By Shashwat Chauhan and Bansari Mayur Kamdar
(Reuters) -European shares ended 2023 with an annual gain of almost 13% on hopes of softer monetary policy from major central banks next year.
The pan-European STOXX 600 edged up 0.1% on Friday, posting its seventh straight weekly gain and its best December performance since 2021.
It closed the year 12.6% higher, with rate-sensitive technology stocks among the best-performers.
Global markets have rallied in the last two months as bond yields retreated on hopes of central bank rate cuts in early 2024. Still, the European Central Bank (ECB) has yet to indicate any potential easing ahead although money markets indicate an 80% chance of a first cut in March.

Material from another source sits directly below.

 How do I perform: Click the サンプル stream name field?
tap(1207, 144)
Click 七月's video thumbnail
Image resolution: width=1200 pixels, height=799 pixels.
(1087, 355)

The European share benchmark has recovered more than 12% from lows in March when global markets were rattled by the swift collapse of Swiss lender Credit Suisse and U.S. mid-sized lender Silicon Valley Bank.
Italian shares outpaced their regional peers this year, with an almost 30% rise, while Swiss and British indexes were the laggards.
On Friday, media stocks led gainers, with a rise of 0.5%, followed by banks.
Spanish stocks inched up 0.2% after a preliminary reading showed the 12-month inflation rate fell to 3.1% in December, from 3.2% the previous month.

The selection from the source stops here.